> [Work request] Copy out the full text on the Carlsberg briefing about currency effects and consumer sentiment word for word, with no changes.

The group noted any gains in reduced cost ledgers is likely to be counter balanced by reduced repatriation from its overseas presence through exports and direct markets through its subsidiaries in Singapore.

Thus, the impact is neutral to the company’s bottomline, said its chief financial officer Anthony Yong.

“The strengthening helps us in our input costs, while we have exports in the Malaysia unit along with our investments in Singapore.

“As such, there is a cancellation in net impact of these currency developments to the company,” Yong said at a briefing of Carlsberg’s financial year 2025 ended Dec 31 (FY25).

Its managing director Stefano Clini said he welcomes the stability of the group’s finances in the face of any changes in the local currency given its naturally hedged position.

“We are not a financial institution, we do not want to make or lose money from currency movements. As such we are less exposed from the changes in the ringgit,” Clini said.

Commenting on its business in Singapore, Clini said consumer spending in the island-state is ‘more subdued’ compared to Malaysia.

“The decline is bigger in Singapore than in Malaysia. But people may ask, it is one of the richest countries in the world, how can this be?

“We are seeing significantly lesser consumers going out to drink in Singapore – and we have seen a record number of outlet closures.

“We are talking about thousands of closures and this is affecting us a little bit. The consumer sentiment in Singapore is very negative, which impacts us,” Clini said.

He sounded conservative on the coming FY26 given the challenges on several fronts to the group while the timing of the World Cup 2026 may not work in its favour although gains might be present for the coming Chinese New Year (CNY) celebrations.

“They may not want to wake up early in the morning to drink beer. Due to the timing difference between the United States, Mexico, Canada and here we are not that sure (of the gains),” he said.

“Also while the economy in Malaysia is doing well, what counts for us is consumer sentiment, which is still jittery.

“It has not improved and there is still a lot of anxiety out there, people seem to be concerned about the future and aren’t spending much. Since the Covid pandemic, there has been a cycle of macro events globally that has impacted consumer sentiment.

> [Material shown]

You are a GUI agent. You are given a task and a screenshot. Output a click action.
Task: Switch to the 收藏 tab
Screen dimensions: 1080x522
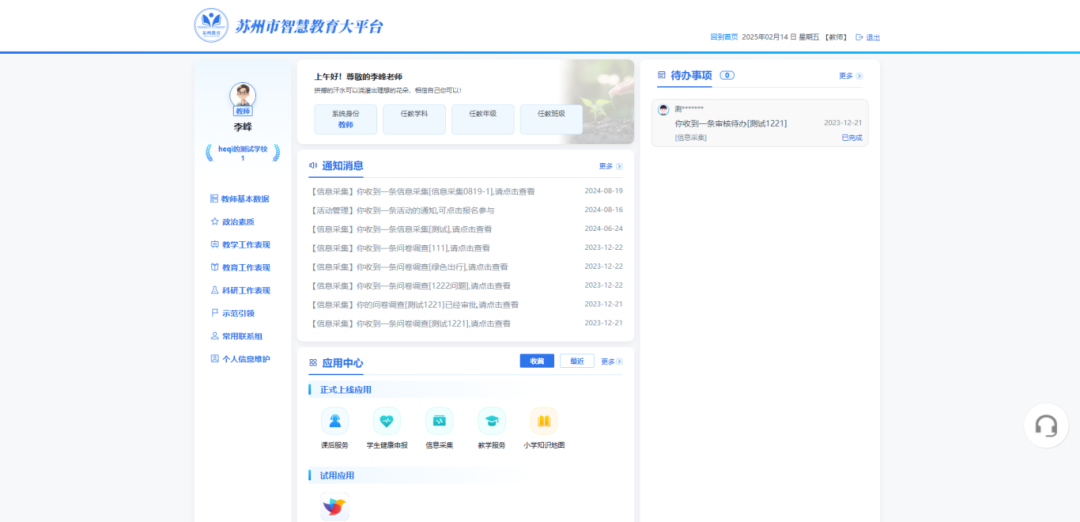[537, 361]
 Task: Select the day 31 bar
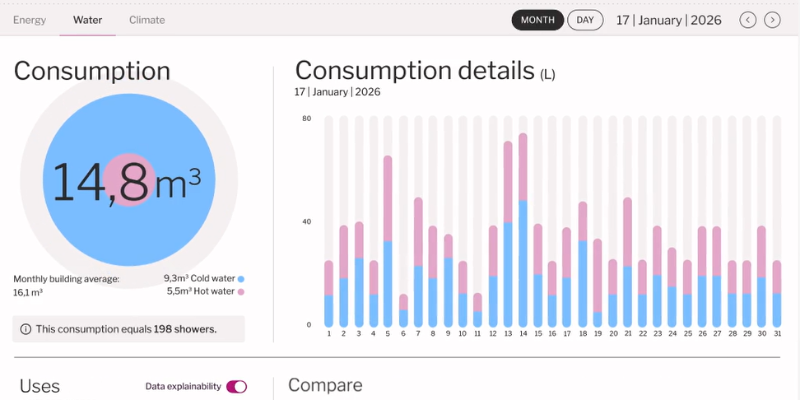pyautogui.click(x=778, y=293)
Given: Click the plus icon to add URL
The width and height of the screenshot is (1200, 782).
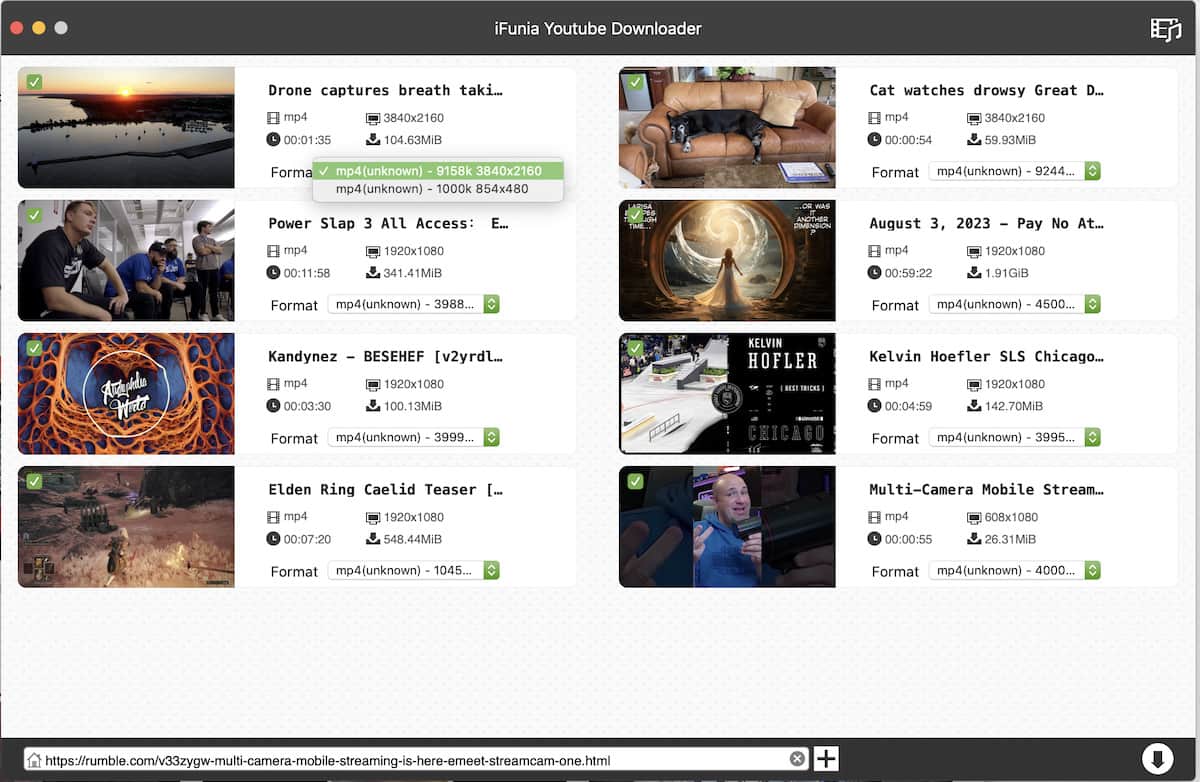Looking at the screenshot, I should pos(826,759).
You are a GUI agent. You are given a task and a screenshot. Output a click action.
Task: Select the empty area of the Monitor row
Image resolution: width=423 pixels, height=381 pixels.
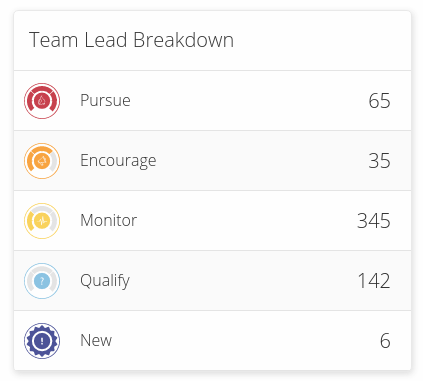(x=247, y=221)
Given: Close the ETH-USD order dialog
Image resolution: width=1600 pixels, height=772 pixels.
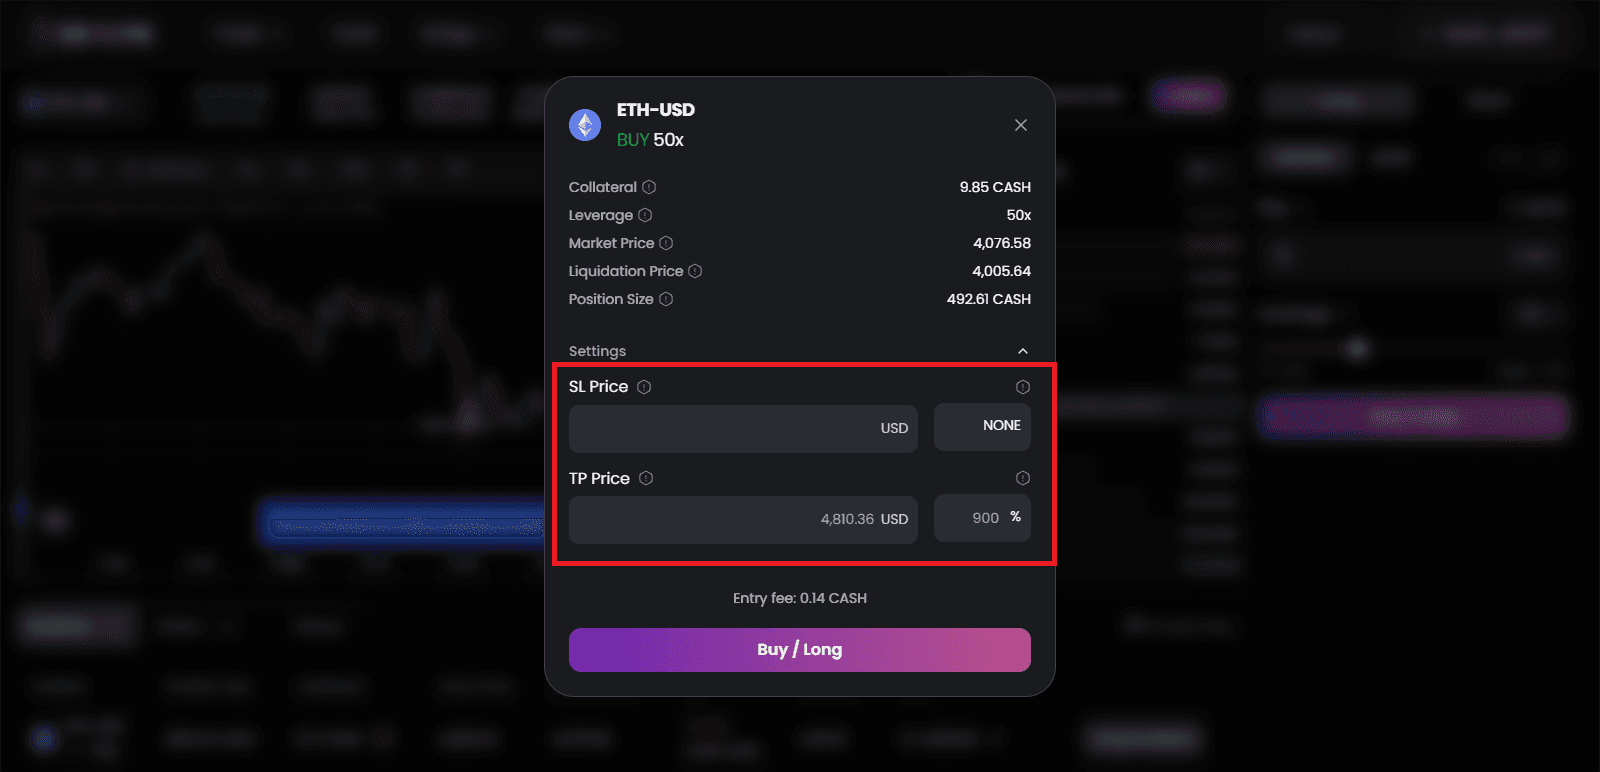Looking at the screenshot, I should 1021,125.
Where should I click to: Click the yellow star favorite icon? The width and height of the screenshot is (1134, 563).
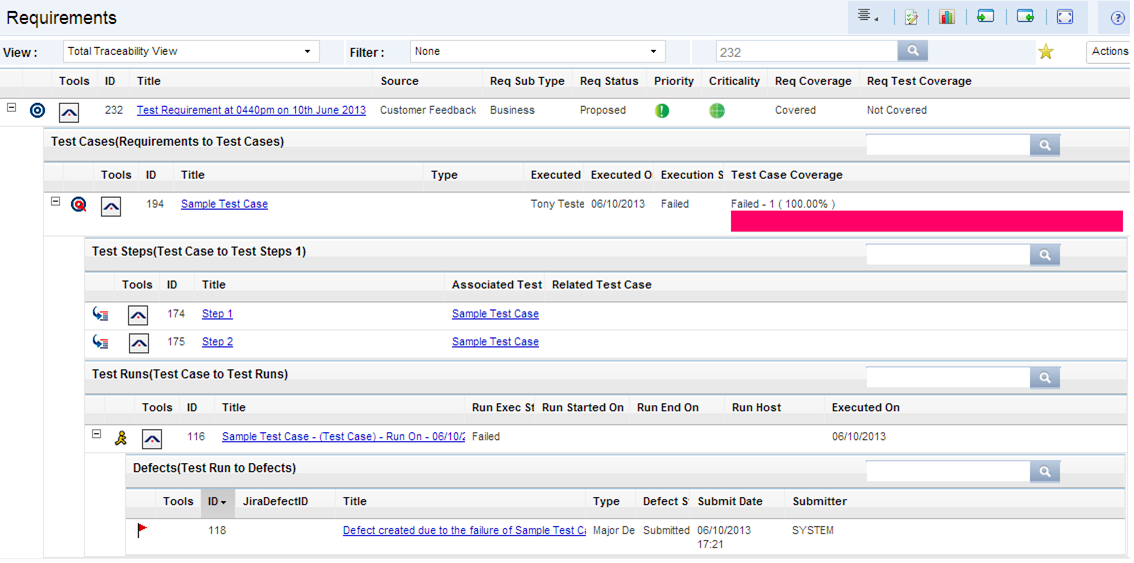point(1046,51)
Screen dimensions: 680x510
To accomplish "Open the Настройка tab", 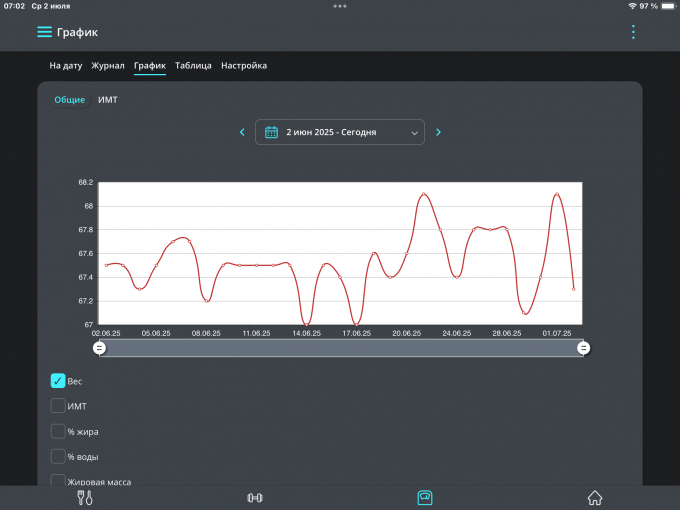I will (x=244, y=66).
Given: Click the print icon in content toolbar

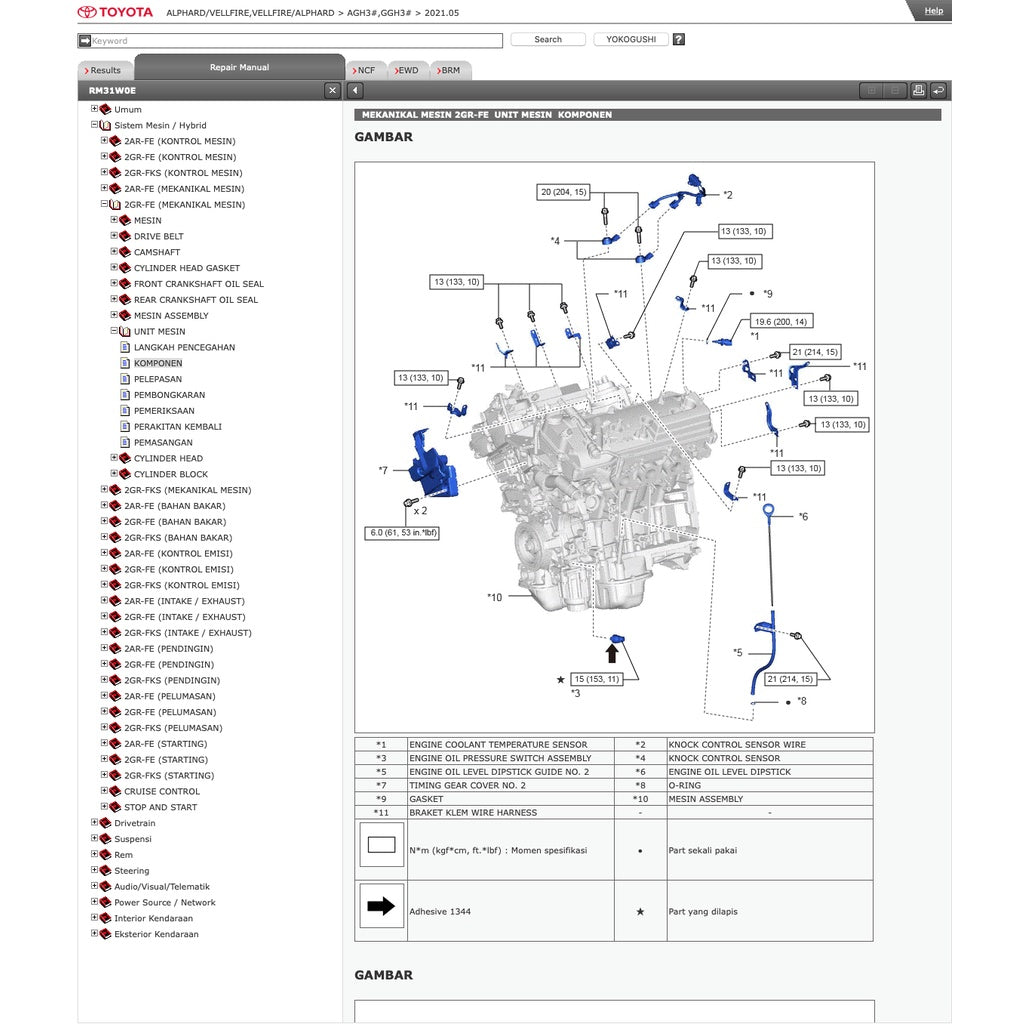Looking at the screenshot, I should 918,91.
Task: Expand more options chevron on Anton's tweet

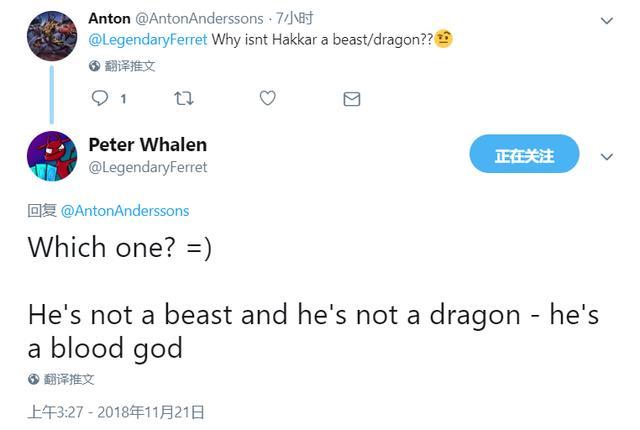Action: tap(607, 20)
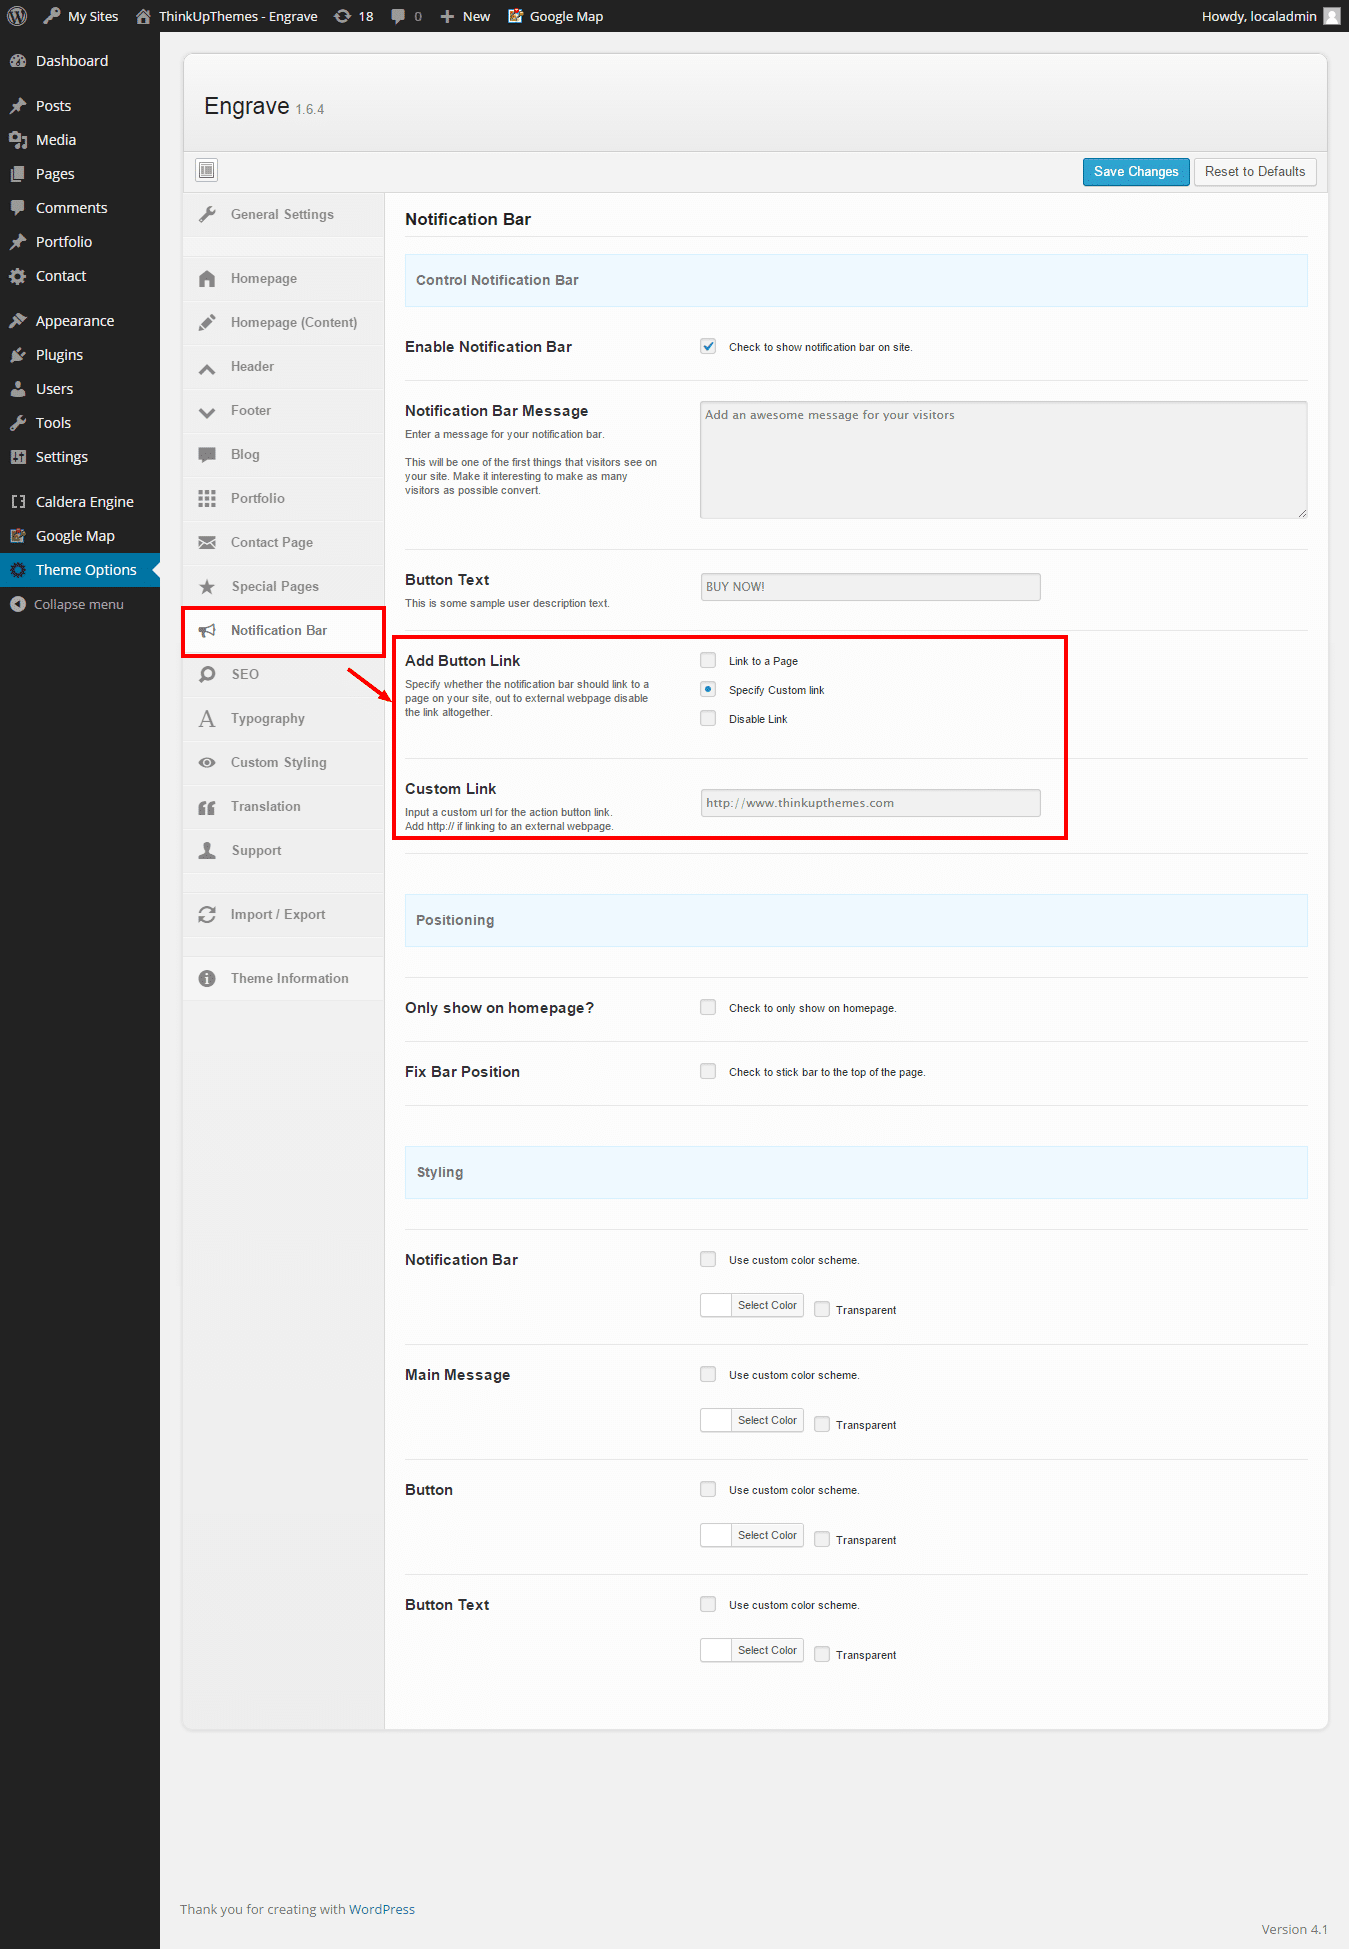Click the WordPress logo icon in admin bar
This screenshot has height=1949, width=1349.
pos(17,16)
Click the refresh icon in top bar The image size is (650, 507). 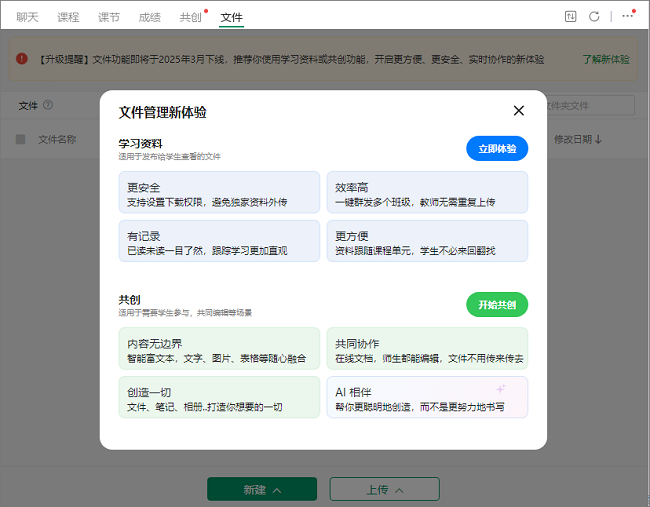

> [Response]
The group noted any gains in reduced cost ledgers is likely to be counter balanced by reduced repatriation from its overseas presence through exports and direct markets through its subsidiaries in Singapore.

Thus, the impact is neutral to the company’s bottomline, said its chief financial officer Anthony Yong.

“The strengthening helps us in our input costs, while we have exports in the Malaysia unit along with our investments in Singapore.

“As such, there is a cancellation in net impact of these currency developments to the company,” Yong said at a briefing of Carlsberg’s financial year 2025 ended Dec 31 (FY25).

Its managing director Stefano Clini said he welcomes the stability of the group’s finances in the face of any changes in the local currency given its naturally hedged position.

“We are not a financial institution, we do not want to make or lose money from currency movements. As such we are less exposed from the changes in the ringgit,” Clini said.

Commenting on its business in Singapore, Clini said consumer spending in the island-state is ‘more subdued’ compared to Malaysia.

“The decline is bigger in Singapore than in Malaysia. But people may ask, it is one of the richest countries in the world, how can this be?

“We are seeing significantly lesser consumers going out to drink in Singapore – and we have seen a record number of outlet closures.

“We are talking about thousands of closures and this is affecting us a little bit. The consumer sentiment in Singapore is very negative, which impacts us,” Clini said.

He sounded conservative on the coming FY26 given the challenges on several fronts to the group while the timing of the World Cup 2026 may not work in its favour although gains might be present for the coming Chinese New Year (CNY) celebrations.

“They may not want to wake up early in the morning to drink beer. Due to the timing difference between the United States, Mexico, Canada and here we are not that sure (of the gains),” he said.

“Also while the economy in Malaysia is doing well, what counts for us is consumer sentiment, which is still jittery.

“It has not improved and there is still a lot of anxiety out there, people seem to be concerned about the future and aren’t spending much. Since the Covid pandemic, there has been a cycle of macro events globally that has impacted consumer sentiment.